Pero no puede ser que los independentistas consigan que la anormalidad sea lo cotidiano, y que se considere como ya casi natural que un viaje del jefe del Estado a Cataluña resulte contestado y si se puede, boicoteado. Es más: me duele que las visitas gubernamentales, institucionales, incluso los intercambios periodísticos, se encuentren tan restringidos y limitados entre las dos orillas del Ebro, precisamente porque ir a Cataluña ‘desde Madrid' resulta cada vez más incómodo. Estamos aceptando lo que ellos buscan: un distanciamiento cada día mayor entre lo que es España y lo que es Cataluña, de manera que acabemos por aceptar implícitamente que la segunda no forma parte de la primera.
Hemos de asimilar a Cataluña, con sus peculiaridades, como algo normal en nuestra vida política, y lograr que la generalidad de los catalanes, cada vez más distanciados -incluso los no independentistas, me temo- de la idea de España, acaben aceptándola y asimilándose como parte inevitable del territorio español, con cuantas especificidades pudieran negociarse.

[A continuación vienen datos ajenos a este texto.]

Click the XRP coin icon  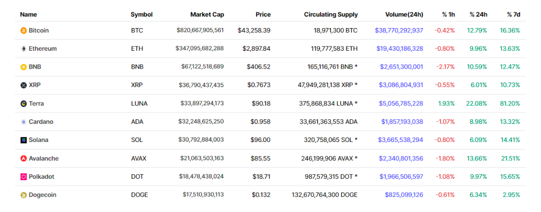(x=23, y=85)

No, no hay amor en el corazón de los catalanes hacia España -y puede que esté a punto de empezar a ser verdad lo viceversa-- pero tiene que haber, para comenzar, esa orteguiana conllevanza, mutua aceptación. Y la del Rey es la primera de estas aceptaciones necesarias, irrevocables. Los fanáticos lo saben y por eso se manifiestan en contra, no siempre con muy buenas artes, incluso, aunque muy aisladamente, con ‘artes' que en algo empiezan a recordar a la ‘kale borroka'. Deberían, de cuando en cuando, mirar hacia el País Vasco y analizar cómo están las cosas y cómo estuvieron. Cataluña no puede ir cada a día a peor, sino a mejor. Alguien habría de gritarlo, alto y claro, desde las propias filas independentistas, que parecen el ejército de Pancho Villa: no lograrán sino que todo se ponga crecientemente peor para ellos, y eso puede que hasta les agrade, por aquello de que también empeorará para nosotros y entonces, cuanto peor para todos, mejor para ellos. Menuda locura.